[AUSGANGSTEXT]
Fondspolice mit hohen Kosten
Allerdings preist die Finanzwelt weitere Alternativen an, speziell die „Fondsgebundene Lebensversicherung“, besser bekannt als „Fondspolice“. Von einer „klassischen“ Lebensversicherung unterscheidet sich diese Police durch die Anlage des Sparanteils der Raten: Statt in einen konservativen „Deckungsstock“ aus Rentenwerten, Hypothekendarlehen und Immobilien zu investieren, werden bei der Fondspolice die Sparanteile in Investmentfonds angelegt. Der Anleger hat dabei die Möglichkeit, den bzw. die Fonds aus einer festgelegten Palette selbst nach eigener Risikoeinschätzung auszuwählen, auch Umschichtungen während der Laufzeit sind meist problemlos möglich.
Steuerlich werden Fondspolicen wesentlich besser behandelt als vergleichbare Fondssparpläne: Während bei den Sparplänen alle Zins- und Dividendenerträge sowie künftig auch die Kursgewinne steuerpflichtig sind und der Abgeltungssteuer unterliegen, sind Fondspolicen der Kapital-Lebensversicherung weitgehend gleichgestellt. Danach ist der Kapitalertrag (der Unterschiedsbetrag zwischen Versicherungsleistung und eingezahlten Beiträgen) bei Vertragsablauf nur zur Hälfte mit dem persönlichen Steuersatz zu versteuern, wenn der Vertrag mindestens 12 Jahre läuft und erst nach Vollendung des 60. Lebensjahrs zur Auszahlung kommt. Bei Verrentung winken weitere Vorteile durch die Beschränkung der Steuerpflicht auf den altersabhängigen „Ertragsanteil“.

[AUFGABE A] Gib die Passage des Ausgangstexts von „Fondspolice mit hohen“ bis „meist problemlos möglich.“ wieder und tausche dabei „Anleger“ gegen „Sparer“ aus.

[ANGEZEIGTE ZEILEN]

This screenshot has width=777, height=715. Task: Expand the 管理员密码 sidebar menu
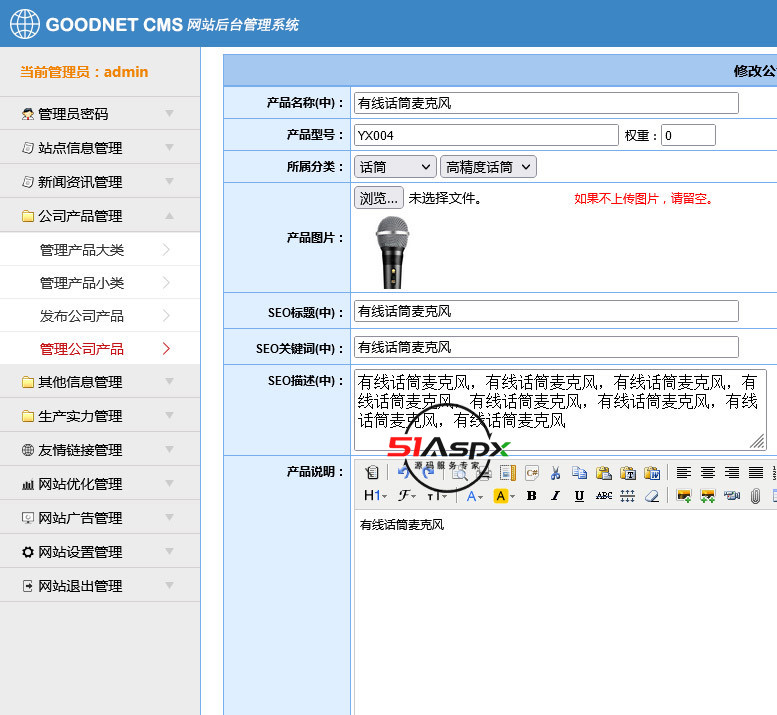click(100, 114)
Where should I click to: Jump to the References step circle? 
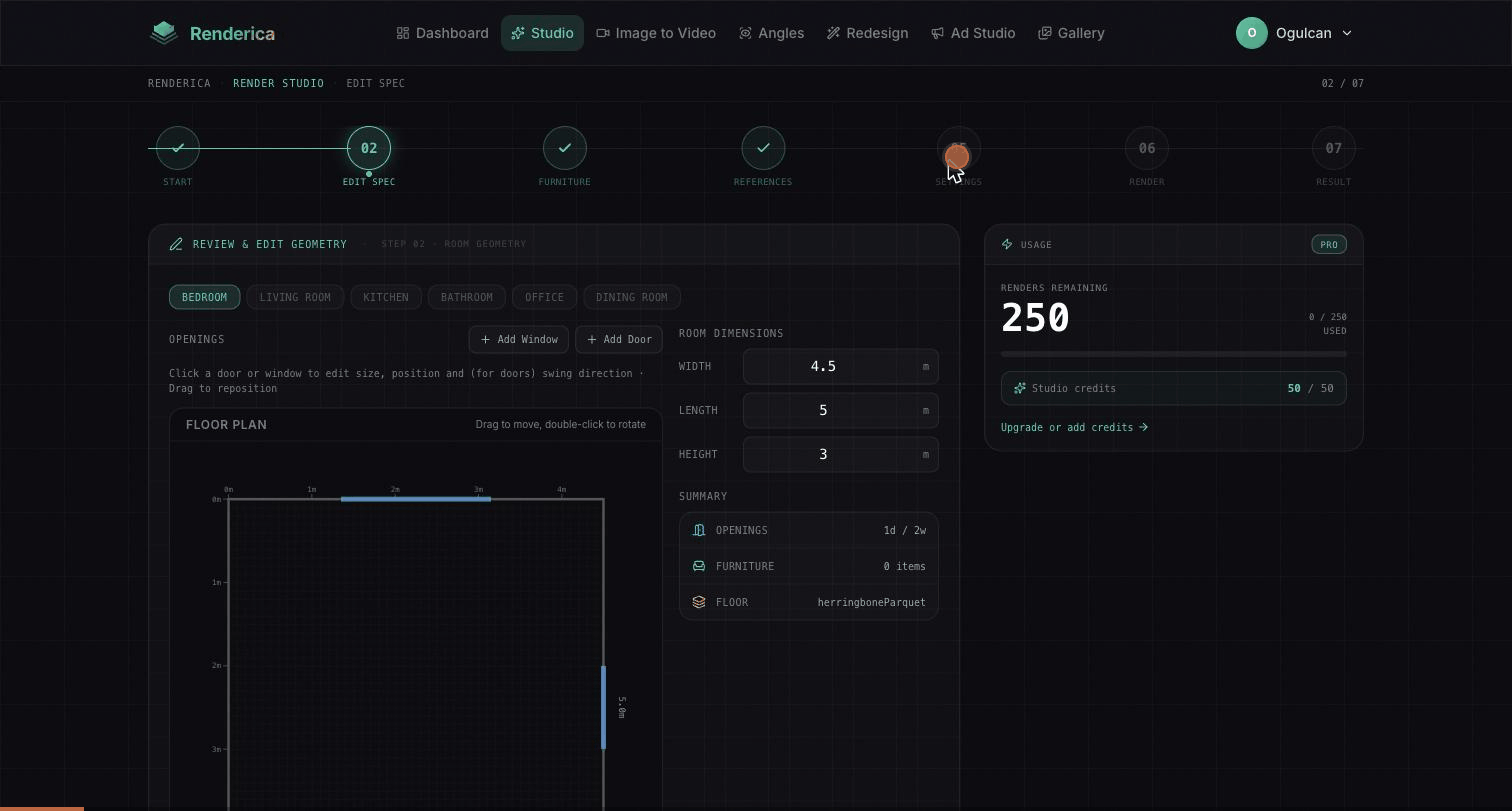coord(763,148)
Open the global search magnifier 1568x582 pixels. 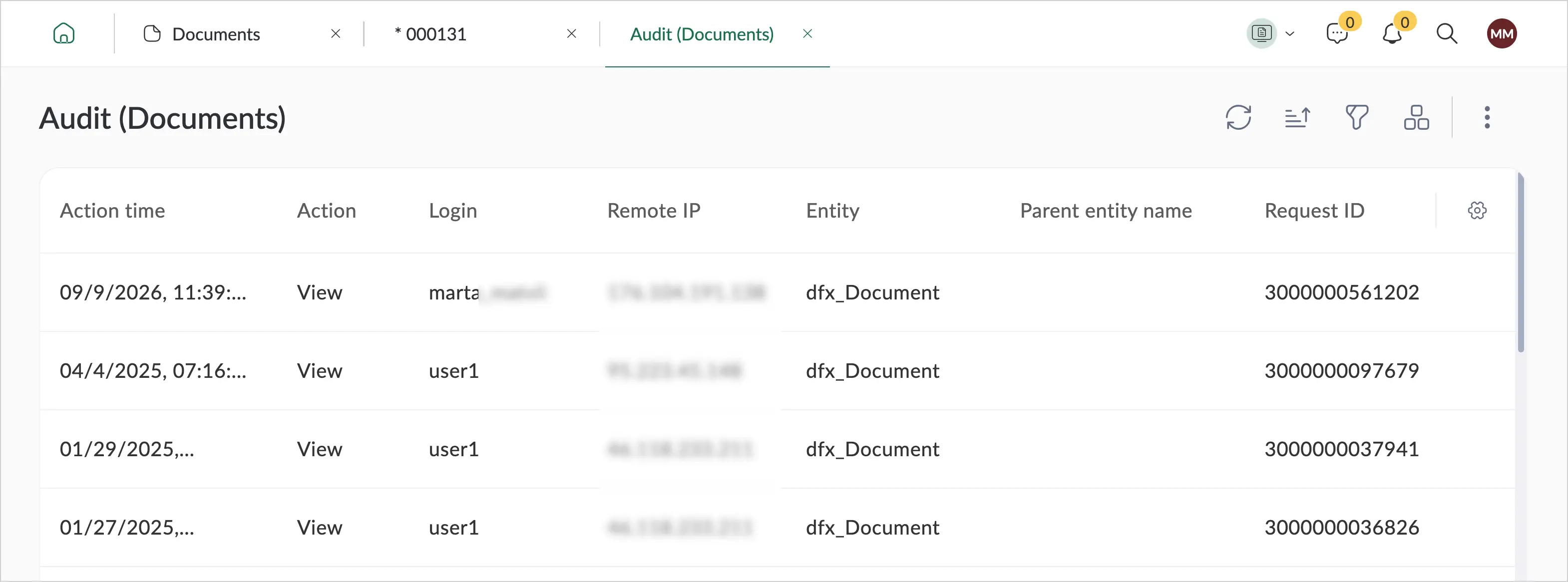click(1447, 33)
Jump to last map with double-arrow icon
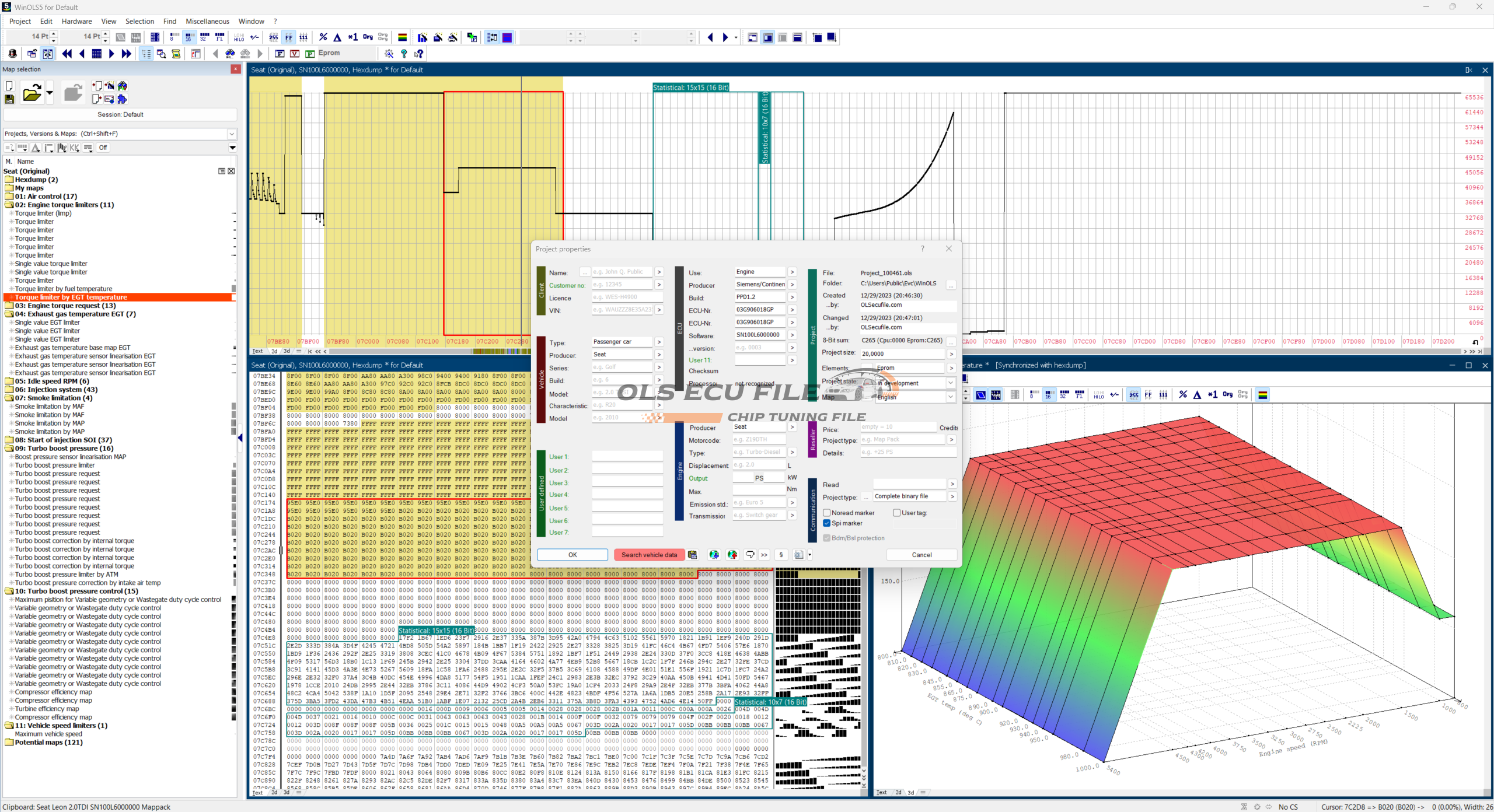Image resolution: width=1494 pixels, height=812 pixels. [x=126, y=54]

[AUFGABE B] Sammle alle Zeilen, in denen die Zeichenfolge „Jump“ vorkommt, und schreib sie ab. Achte auf Groß- und Kleinschreibung.

[RICHTIGE ANTWORT A]
Fondspolice mit hohen Kosten
Allerdings preist die Finanzwelt weitere Alternativen an, speziell die „Fondsgebundene Lebensversicherung“, besser bekannt als „Fondspolice“. Von einer „klassischen“ Lebensversicherung unterscheidet sich diese Police durch die Anlage des Sparanteils der Raten: Statt in einen konservativen „Deckungsstock“ aus Rentenwerten, Hypothekendarlehen und Immobilien zu investieren, werden bei der Fondspolice die Sparanteile in Investmentfonds angelegt. Der Sparer hat dabei die Möglichkeit, den bzw. die Fonds aus einer festgelegten Palette selbst nach eigener Risikoeinschätzung auszuwählen, auch Umschichtungen während der Laufzeit sind meist problemlos möglich.

[RICHTIGE ANTWORT B]
Where should I click to: Jump to the References step circle? 
Jump to last map with double-arrow icon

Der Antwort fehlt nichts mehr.